◆ TASK BRIEF ◆
Copy out each line below containing "agent".

◆ GIVEN RECORDS ◆
------------------------------------

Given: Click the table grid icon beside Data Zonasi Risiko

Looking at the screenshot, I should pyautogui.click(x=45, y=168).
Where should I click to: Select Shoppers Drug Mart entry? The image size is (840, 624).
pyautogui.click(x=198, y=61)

------------------------------------

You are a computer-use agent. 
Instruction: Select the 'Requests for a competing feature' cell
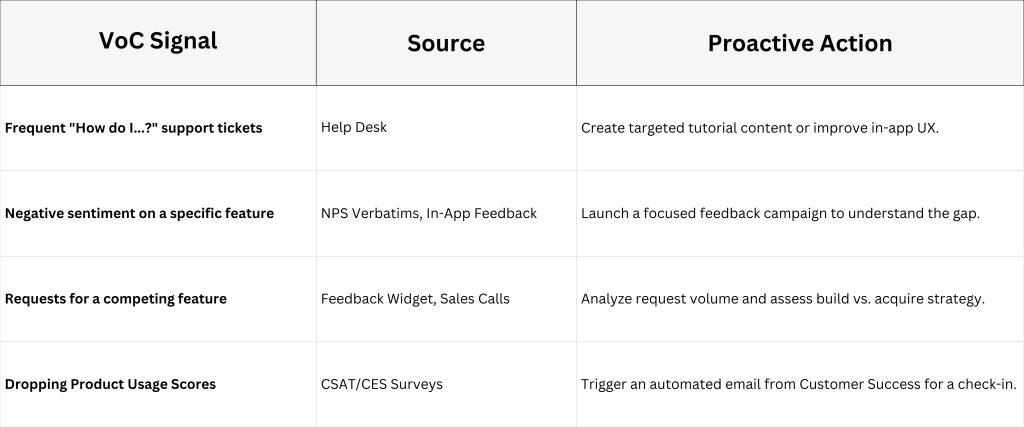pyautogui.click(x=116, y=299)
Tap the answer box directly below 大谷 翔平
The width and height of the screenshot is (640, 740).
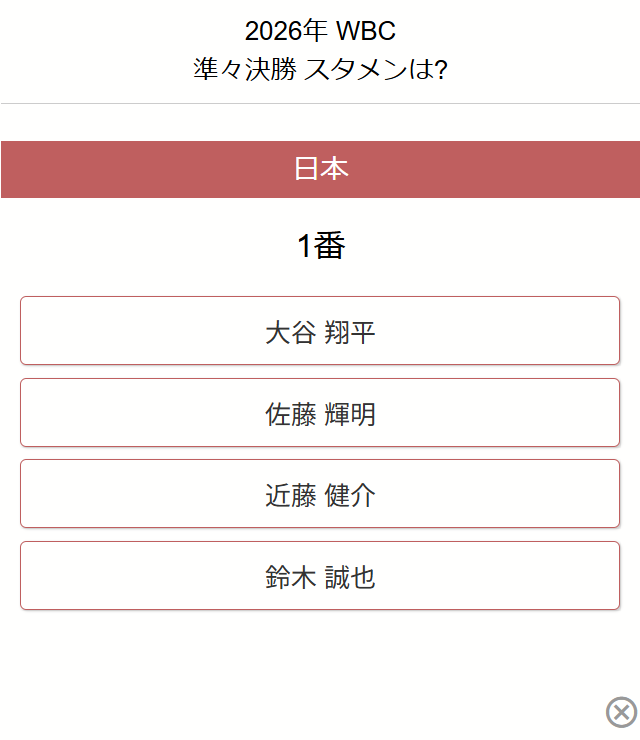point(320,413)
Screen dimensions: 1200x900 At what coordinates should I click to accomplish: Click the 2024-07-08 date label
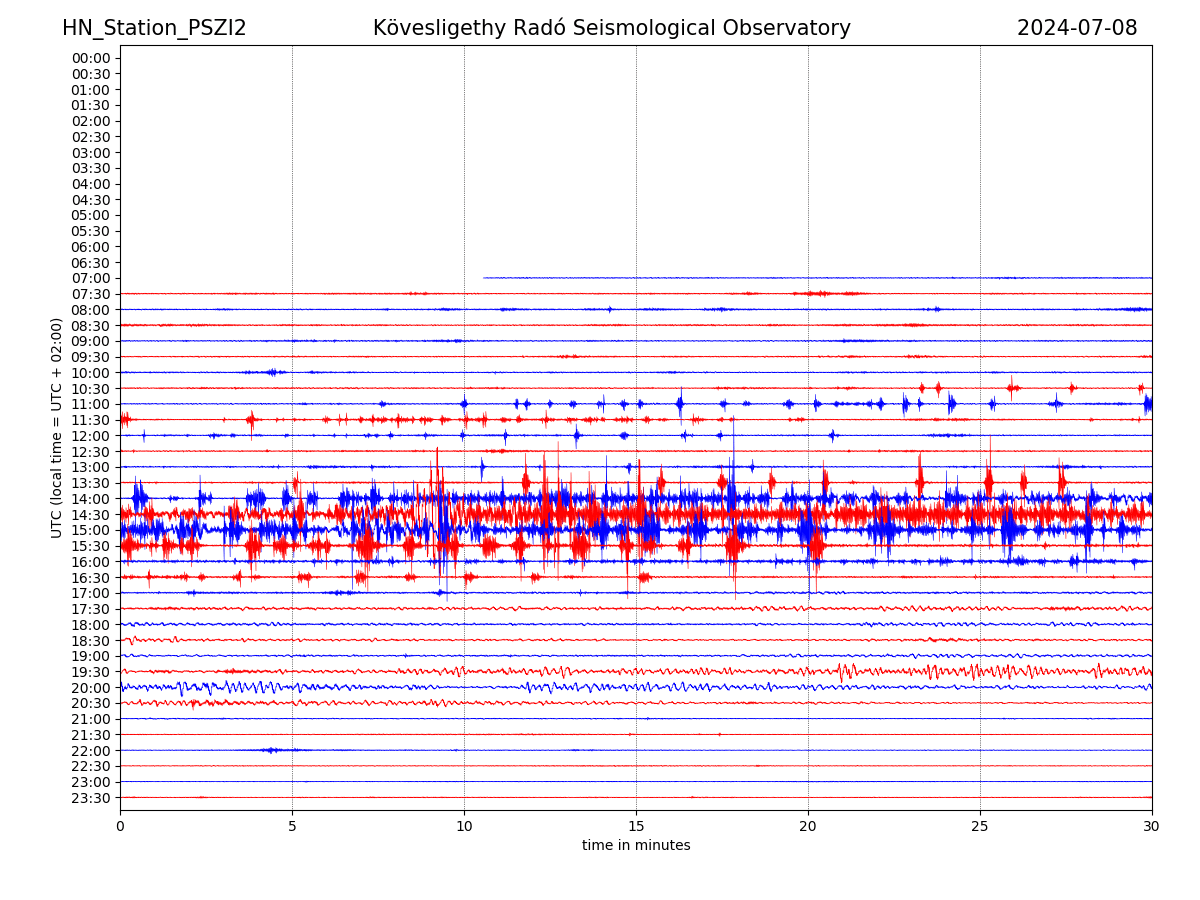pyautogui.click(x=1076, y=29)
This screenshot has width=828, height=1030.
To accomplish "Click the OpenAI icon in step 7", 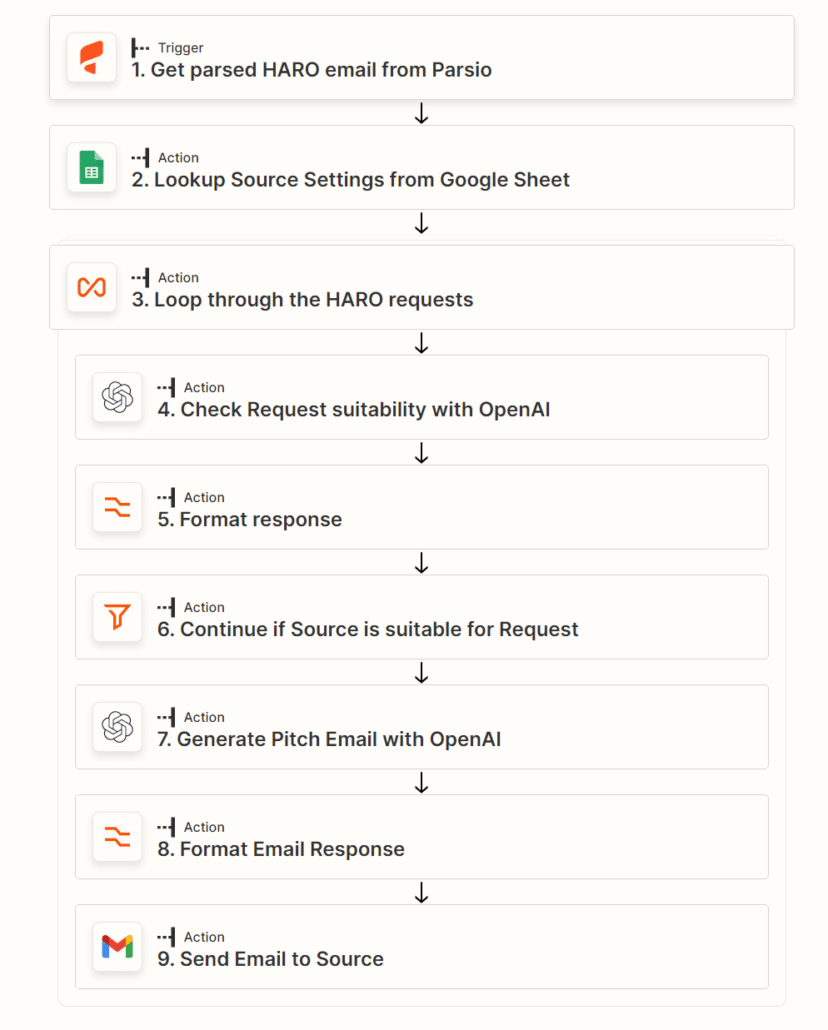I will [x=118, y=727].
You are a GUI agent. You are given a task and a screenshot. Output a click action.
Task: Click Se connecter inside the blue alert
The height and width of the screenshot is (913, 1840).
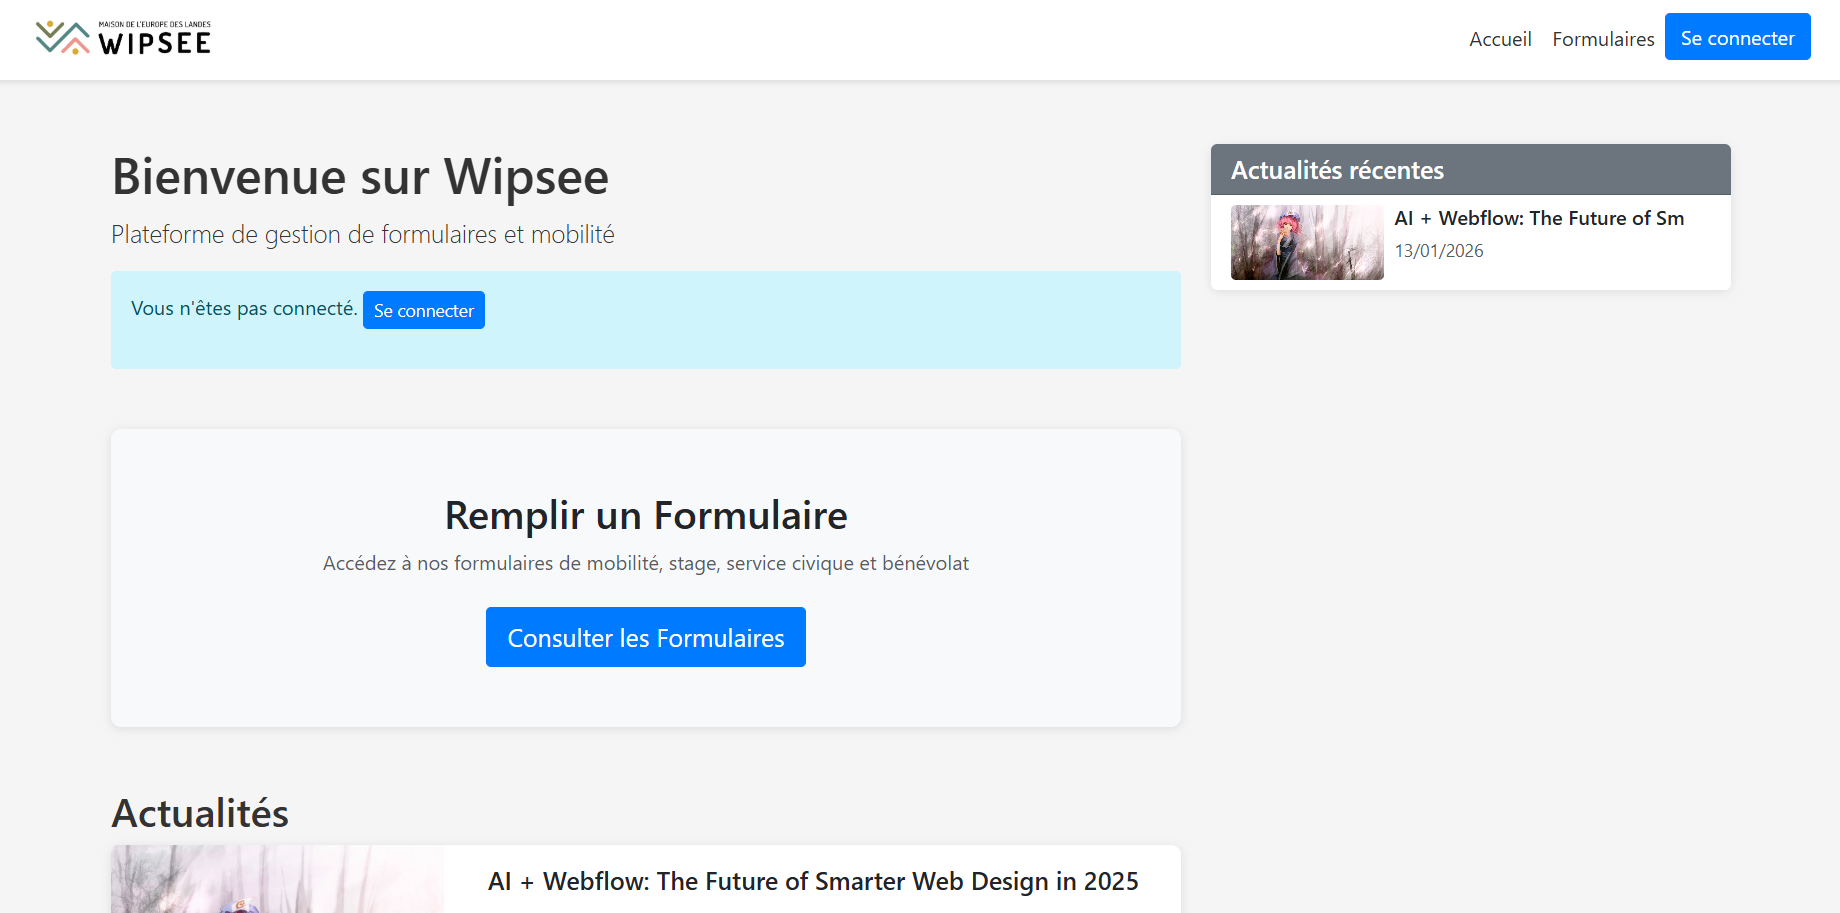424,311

------------------------------------

◆ RESPONSE ◆
You are a computer-use agent. 
You are a GUI agent. You are given a task and a screenshot. Output a click action.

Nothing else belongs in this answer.